Enterprise technology leaders are confronting an uncomfortable reckoning over artificial intelligence investments, as companies that embraced aggressive token-maximisation strategies now face mounting pressure to demonstrate measurable returns. Tiffany Luck, venture capitalist at NEA, told TechCrunch AI that enterprises remain fundamentally uncertain about their AI return on investment, signalling a critical inflection point in corporate adoption economics.
The revelation comes as businesses transition from experimental AI deployments to production-scale implementations, where token consumption—the unit of measurement for API calls to large language models—translates directly into operational costs. Unlike traditional software licences with predictable pricing, token-based billing creates variable expenses that scale with usage, making cost control and value justification considerably more complex.
“Enterprises are still figuring out their AI ROI,” Luck stated, highlighting a disconnect between the enthusiasm that drove initial investments and the financial discipline now required to sustain them. This uncertainty manifests across multiple dimensions: difficulty attributing productivity gains to specific AI tools, challenges in measuring qualitative improvements like decision quality, and the absence of standardised frameworks for calculating AI-generated value.
The ROI crisis particularly affects early adopters who pursued token-maximisation strategies—deploying AI across numerous use cases to identify value opportunities. These organisations now face budget scrutiny as finance departments demand concrete justification for expenditures that can reach six or seven figures annually for enterprise-scale deployments.

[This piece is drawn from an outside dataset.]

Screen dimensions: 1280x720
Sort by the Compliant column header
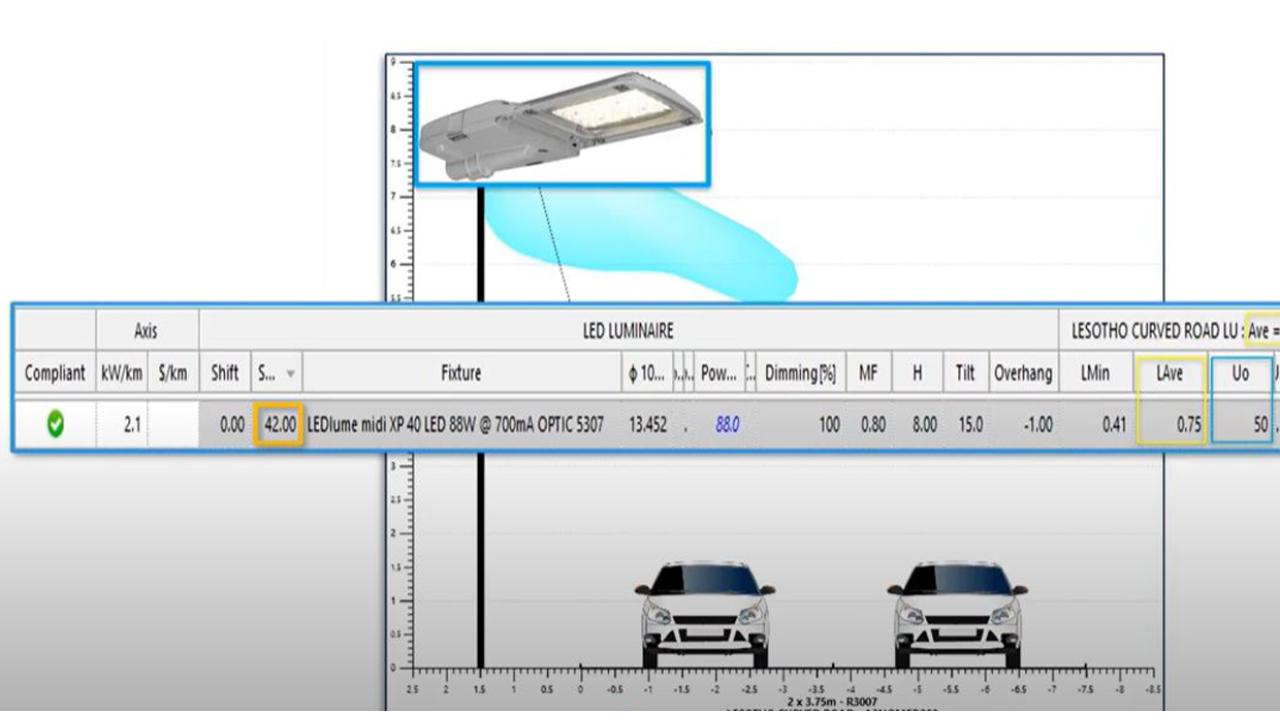(x=54, y=373)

The shift mirrors earlier enterprise technology cycles, from cloud migration to mobile transformation, where initial experimentation gave way to rigorous cost-benefit analysis.

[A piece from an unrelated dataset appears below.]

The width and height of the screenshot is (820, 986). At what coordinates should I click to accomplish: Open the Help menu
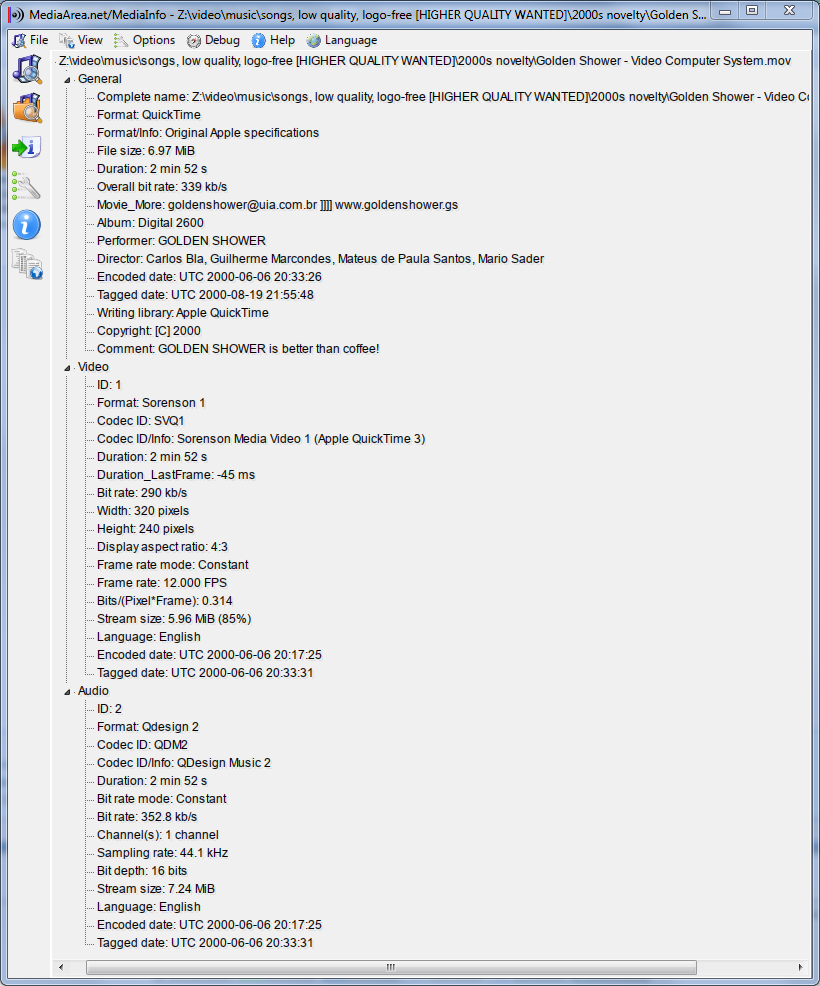[273, 40]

Technology vendors offering AI infrastructure and model access stand to lose if enterprises curtail spending or demand more favourable pricing structures. OpenAI, Anthropic, and Google—whose business models depend on token consumption—may face pressure to introduce more predictable enterprise pricing tiers. Conversely, companies providing AI cost management tools, usage analytics platforms, and ROI measurement frameworks are positioned to benefit as enterprises seek greater financial visibility.
The consulting sector also gains from this uncertainty, as organisations lacking internal expertise turn to external advisors for AI value assessment and optimisation strategies. Firms offering AI audit services and implementation guidance can command premium fees during this transitional period.

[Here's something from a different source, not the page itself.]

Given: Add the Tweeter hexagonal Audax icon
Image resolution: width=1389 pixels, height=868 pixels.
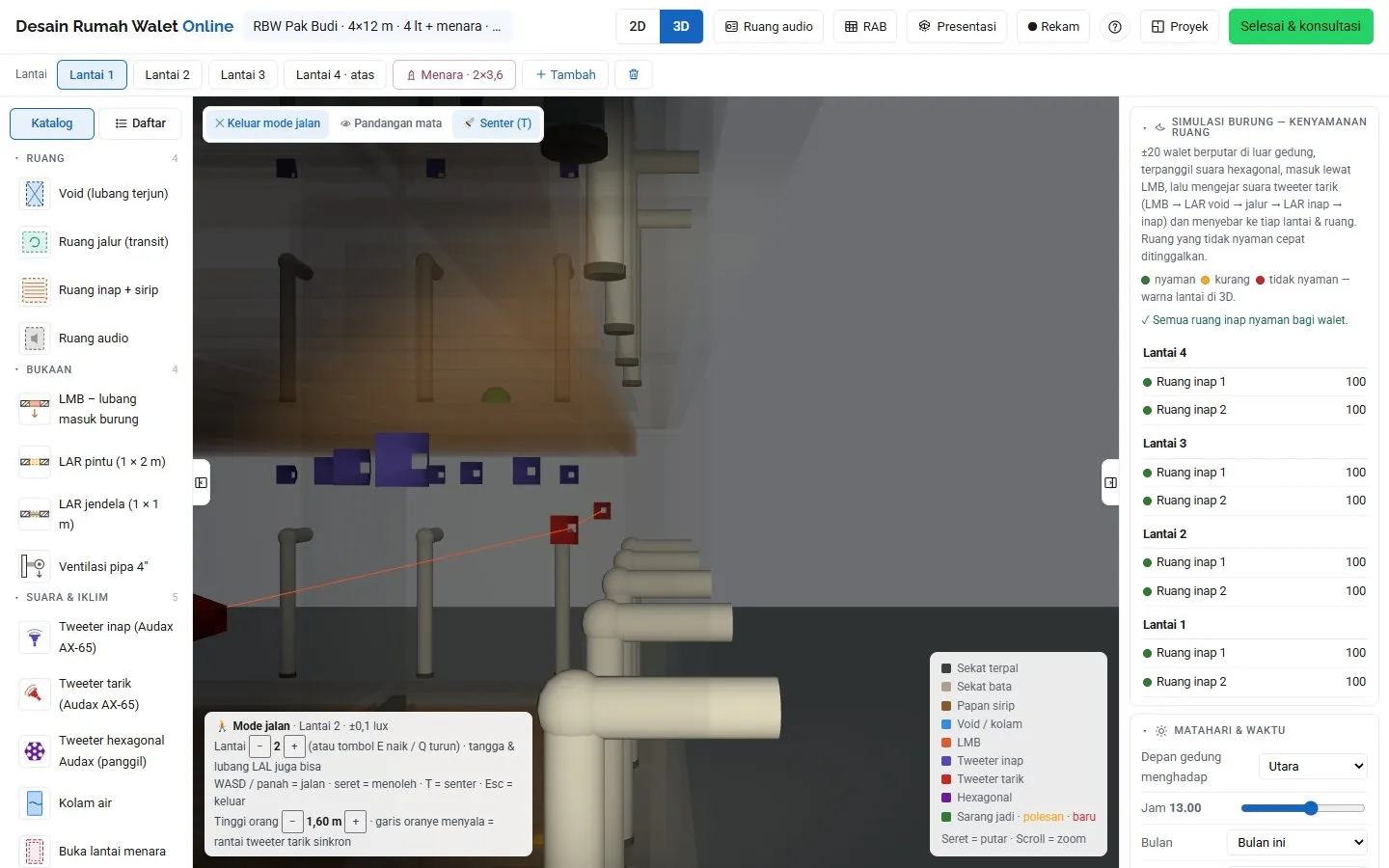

Industry analysts suggest the current situation reflects broader maturation in enterprise AI adoption. Gartner’s 2024 AI hype cycle positioned generative AI at the “peak of inflated expectations,” predicting a subsequent trough of disillusionment before productive plateau. The ROI pressure Luck describes aligns with this trajectory, as enterprises move beyond proof-of-concept enthusiasm toward sustainable operational integration.
The challenge extends beyond pure financial metrics. Organisations must account for indirect benefits—employee satisfaction from automated mundane tasks, competitive advantages from faster decision-making, and risk reduction through enhanced analysis—that resist straightforward quantification. This complexity explains why many enterprises struggle to construct compelling business cases despite perceiving genuine value from AI deployments.
Several factors will determine how this ROI crisis resolves. Model providers may introduce consumption-based pricing with caps or hybrid licensing models that offer greater cost predictability. Enterprises themselves might develop more sophisticated measurement frameworks that capture AI’s multifaceted value proposition beyond simple productivity metrics. Additionally, competitive pressure could force organisations to maintain AI investments regardless of immediate ROI clarity, treating them as strategic necessities rather than discretionary expenditures.
The coming quarters will reveal whether enterprises double down on AI spending despite measurement challenges, or whether budget constraints force selective deployment focused on highest-confidence use cases. For technology leaders, the ability to articulate clear value propositions—supported by concrete metrics rather than aspirational claims—will increasingly determine which AI initiatives survive financial scrutiny and which face the axe.